I recently had the following text “conversation” with one of my teenage daughters:
Daughter: Where are you?
Me: In my room. Why?
Daughter: I’ve been yelling for you.
Me (who heard someone yelling but couldn’t understand a word): So why not just come downstairs and talk to me?
Daughter: Never mind.
If you have a teenager, you’ve likely had similar “discussions” that have left you wondering why your child is seemingly incapable of having a normal conversation.
And then it hits you: your kids can’t help themselves because technology has provided so many alternative ways to communicate. Why bother to talk when you can text, email, or Tweet? Old-fashioned conversation – the two-way and in-person kind – has become passé. Text and typing have become the communication means of choice – which is more than sad; it’s quite literally tragic.
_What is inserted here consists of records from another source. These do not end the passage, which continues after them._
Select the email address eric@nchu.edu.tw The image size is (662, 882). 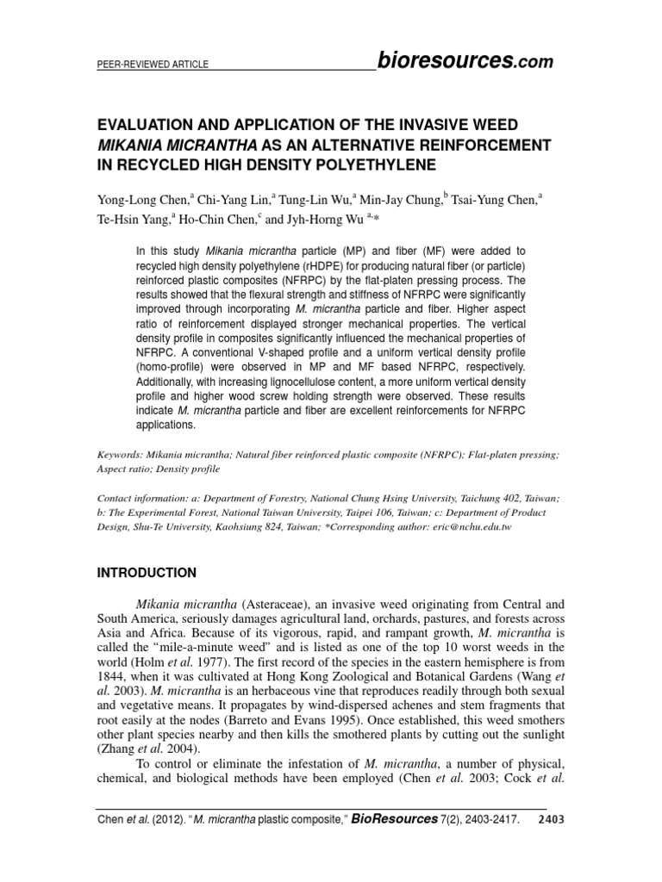463,526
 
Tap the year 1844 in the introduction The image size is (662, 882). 115,680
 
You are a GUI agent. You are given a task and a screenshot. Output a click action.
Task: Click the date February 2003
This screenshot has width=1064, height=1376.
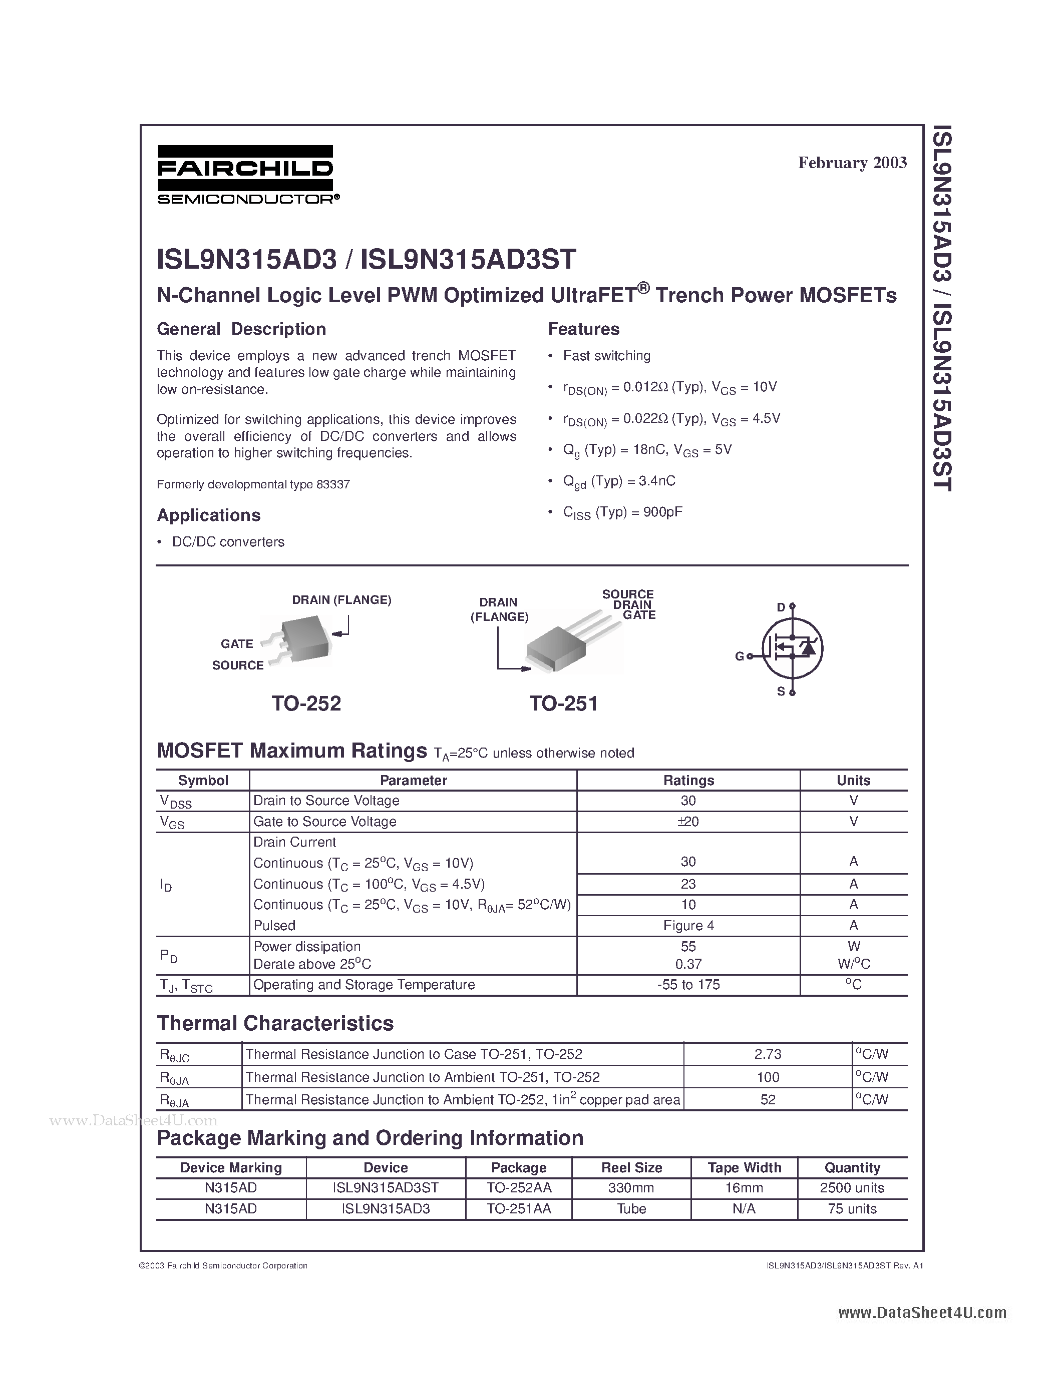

The recently released report on the handling of Ebola patient Thomas Duncan at Texas Health Presbyterian Hospital attributes “inadequate communication processes” as one factor contributing to the ED’s failure to diagnose Duncan with Ebola during his initial hospital visit. The expert panel that reviewed the events surrounding the care and ultimate death of Duncan also found that the clinical care team relied too heavily on the EHR to convey critical patient information to other team members.
For example, the panel determined that the care team did not adequately communicate Duncan’s travel history. Though nurses did document in the EHR that Duncan had traveled from Africa, the information was not verbally communicated to other staff. Similarly, a nurse noted a system-generated alert indicating the possibility of sepsis, but failed to verbally share this detail with the physician or discharge nurse.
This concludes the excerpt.